Is the standard developed and maintained in a process that is open, transparent and collaborative? We’re talking about Ecma here. How can their process be called transparent when they do not publicly list the names of their members or attendance at their meetings, do not have public archives of their meeting minutes, their discussion list or document archive, do not make publicly available their own spreadsheet of known flaws in the OOXML specification nor of the public comments they received during their public review period? How is this, by any definition, considered “transparent”? We can also question whether the process was open. When the charter constrains the committee from making changes that would be adverse to a single vendor’s interests, it really doesn’t matter what the composition of the committee is. The committee’s hands are already tied and should not be considered “open.” If I were writing a definition of an open, transparent process, I’d be sure to patch those two loopholes.
Is the standard developed, approved and maintained by a Standards Body? Without further qualifying “Standards Body” this is a toothless statement. As should be apparent right now, not all SDO’s are created equal. Some of the standards equivalent of diploma mills. Accreditation is the way we usually solve this kind of problem. Ecma’s Class A Liaison status with JTC1 is not an accreditation since their liaison status has no formal requirements other than expressing interesting in the technical agenda of JTC1. In comparison, OASIS needed to satisfy a detailed list of organizational, process, IPR and quality criteria before their acceptence as a PAS Submitter to JTC1/SC34. Why bother having a requirement for a Standards Body unless you have language that ensures that it is not a puppet without quality control?
Is there existing or growing industry support around the use of the standard? Again, very vague. A look at Google hits for OOXML documents shows that there are very few actually in use. My numbers show that only 1 in 10,000 new office documents are in OOXML format. But I guess that is more than 0 in 10,000 that existing last year. But is this really evidence for “growing industry support”? I’d change the language to require that there be several independent, substantially full implementations.

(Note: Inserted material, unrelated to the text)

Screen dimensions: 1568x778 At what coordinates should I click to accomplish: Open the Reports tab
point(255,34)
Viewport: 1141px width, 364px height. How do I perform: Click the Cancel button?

There are two additional questions which I won’t presume to answer since they rely more on integration with internal ITD processes.

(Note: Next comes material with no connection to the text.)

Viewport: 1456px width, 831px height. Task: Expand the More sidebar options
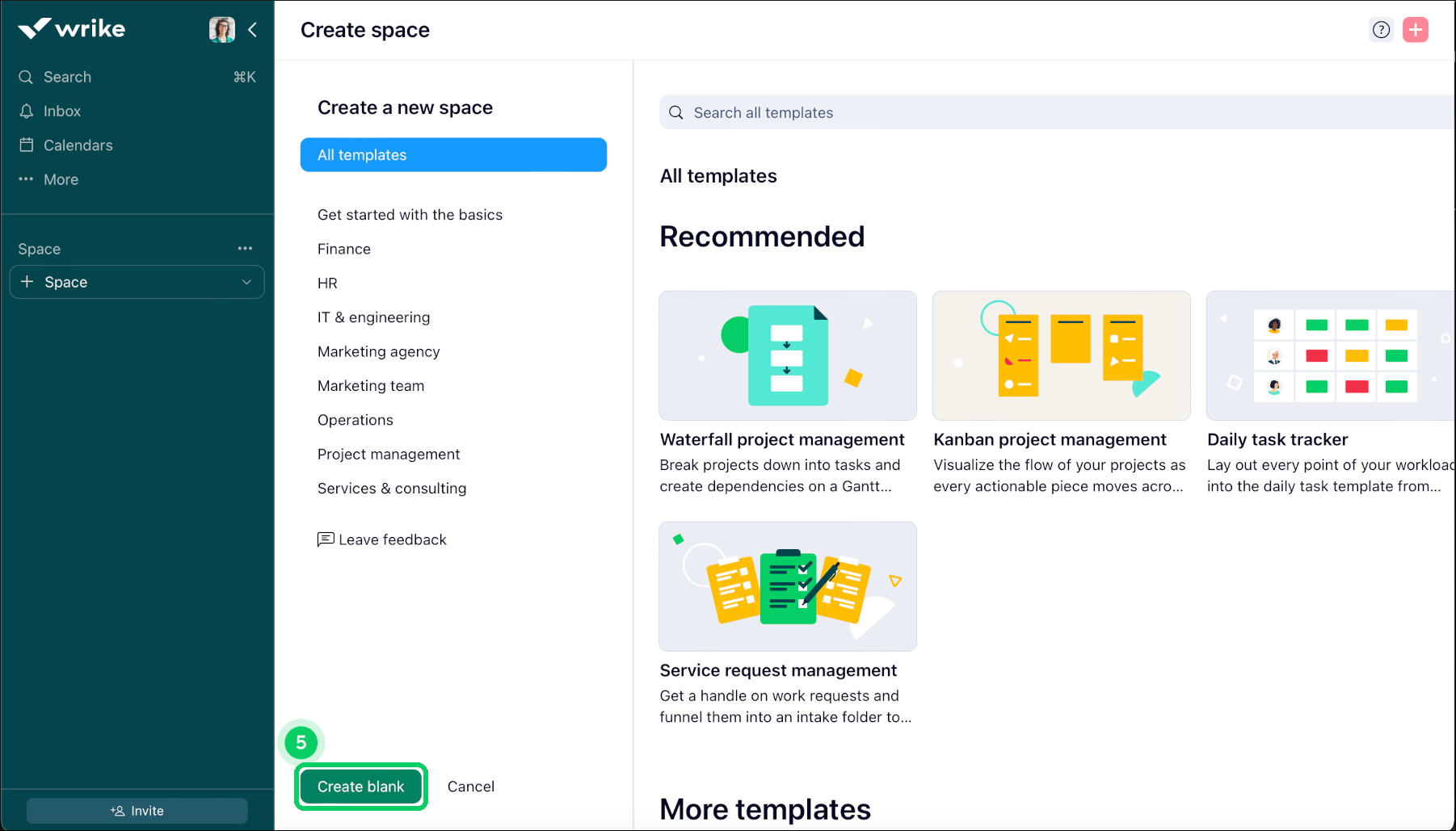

We learn lessons and move on to the next battle. Just as GPLv2 required GPLv3 to patch perceived vulnerabilities, we’ll all have much work to do cleaning up after OOXML. Certainly JTC1 Directives around Fast Tracks will need to be gutted and rewritten. Also, the vague and contradictory ballot rules in JTC1, and the non-existent Ballot Resolution Meeting procedures will need to be addressed. I suggest that ITD take another look at their flowchart as well, and try to figure out how they can avoid getting another plucked chicken in the future.

Comments

Anonymous says

2007/08/02 at 3:44 pm

Overweight & undernourished? Yes, it’s true, but it gave me pause for a minute to figure out because it made me think of someone being thin & fat at the same time.

You might want to make it something like ‘a meal can have too much sugar and too few vitamins at the same time’ or something.

Reply
Zaine Ridling says

2007/08/02 at 11:18 pm

It’s really sad that Microsoft has plunged the whole standards process into Alice in Wonderland contortions. A cut-the-baby-in-half decision like that of Bethann Pepoli (of MA) truly reminds me of the Bush Administration: “No matter what Congress asks, demands, subpoenas, or appropriates, I’m going to do what I want.”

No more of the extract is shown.